One of the most objective factors you'll be able to use to negotiate a purchase price involves the "hardware" associated with the business; that is, the medical equipment you'll be purchasing. But even if you've worked with this equipment throughout your career (or purchased some on your own), it's a good idea to seek out a firm that specializes in medical office equipment appraisals. Some pieces of equipment can last for decades with minimal maintenance, and therefore hold their value well; others, especially those that involve rapidly-developing technology, may become outdated, obsolete, or no longer serviceable in just a few years. By factoring in these depreciation costs, an appraisal can give you a good idea of what you'd pay to replace this equipment if you weren't purchasing it with the business. Depending on how much of this equipment you need to run the business, you may wish to negotiate its purchase or only take on the pieces of equipment you'll actually use.

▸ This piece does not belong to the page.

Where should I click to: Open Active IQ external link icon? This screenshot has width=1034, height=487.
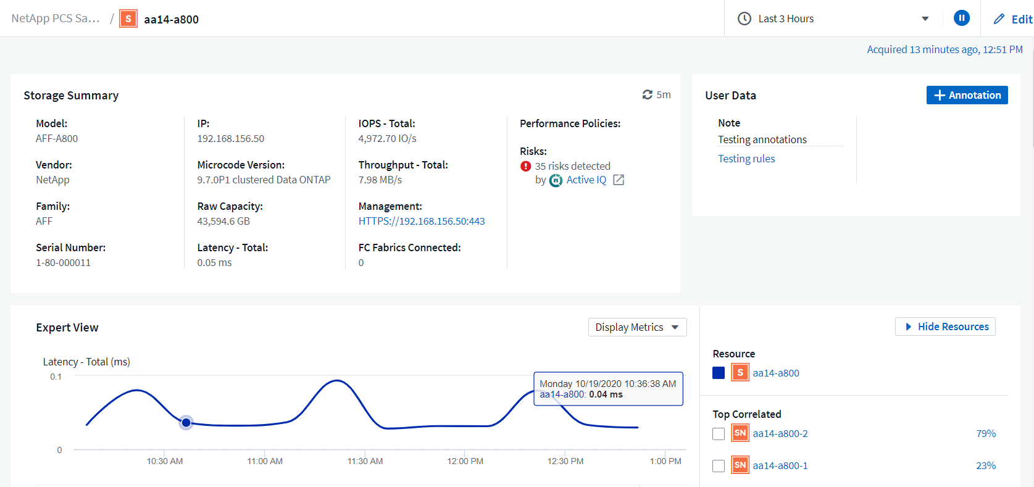(x=619, y=180)
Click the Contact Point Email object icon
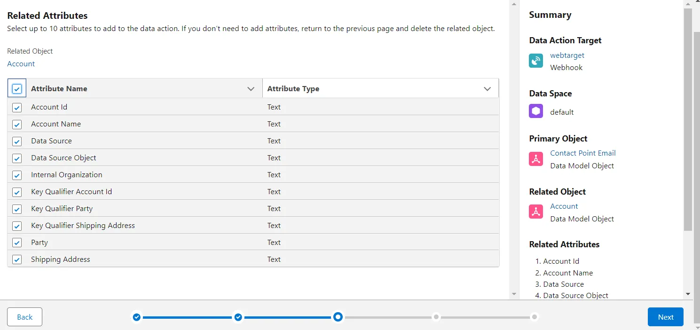 click(x=536, y=159)
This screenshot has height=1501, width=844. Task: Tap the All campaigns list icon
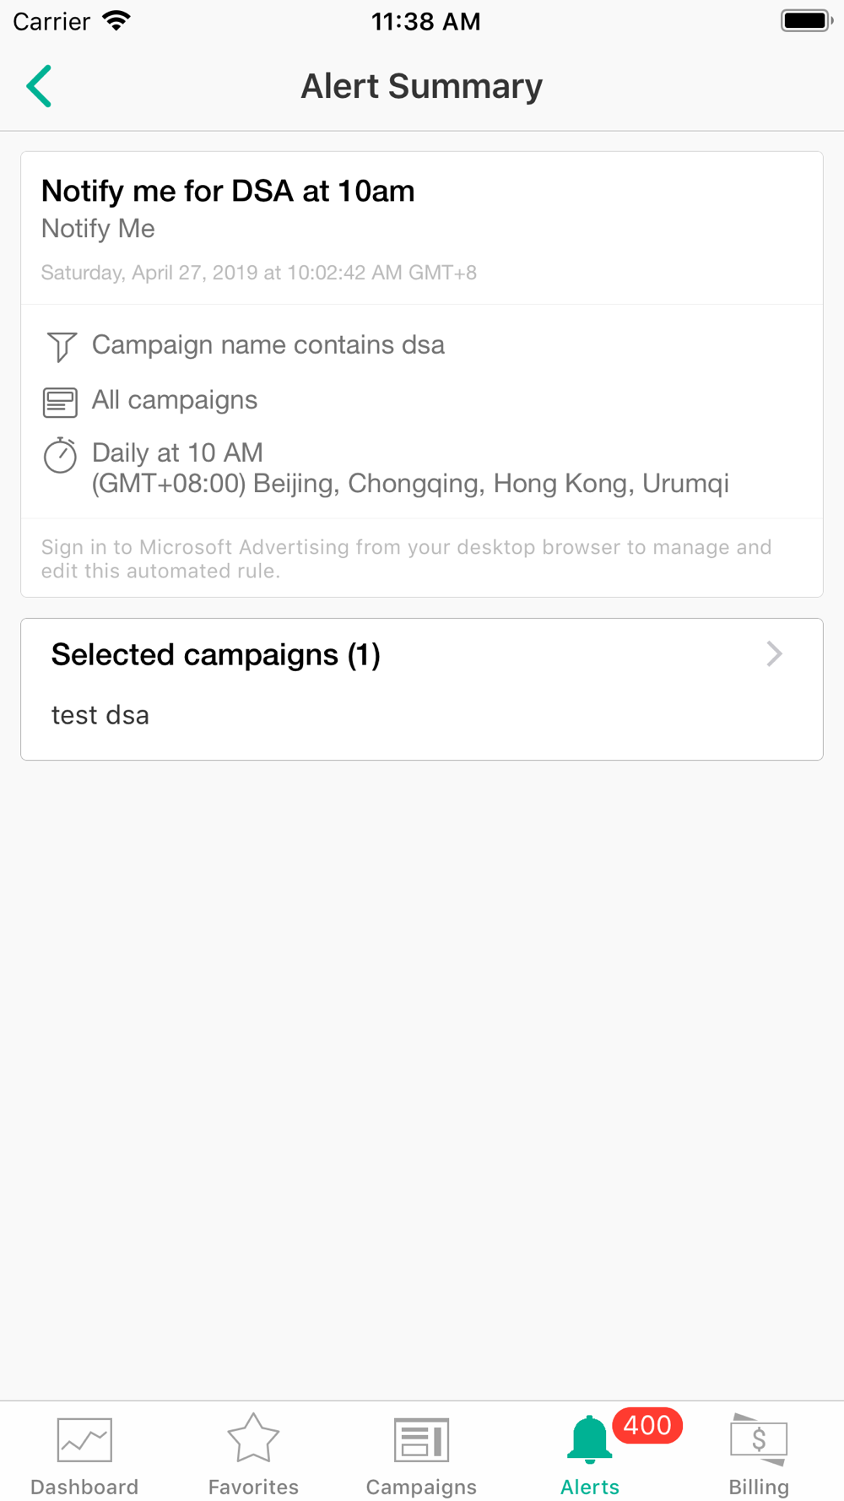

Don't Forget About Goodwill

Some businesses are valuable simply because of the high resale value of their hard assets. But many businesses derive much or most of their value from the intangible "goodwill": name recognition, a loyal customer base, and other hard-to-value factors that are unique to one specific owner. 

Although goodwill has a definite financial value, the challenge lies in determining how much of this value will be transferred through the sale. For example, a donut shop that has had a single owner for 50 years may still be able to capitalize on the former owner's name and likeness after the business changes hands (so long as the donut recipe itself doesn't change); however, a doctor who has been seeing the same book of patients since many of them were children won't be able to transition this goodwill so easily. 

It's important to account for this so that you avoid paying a seller for goodwill that you won't be able to use yourself. One alternative is to enter a partnership for a year or two while the seller "winds down" his or her practice; this allows you to become acclimated to your new clients and helps ensure a more seamless transition of business-related goodwill.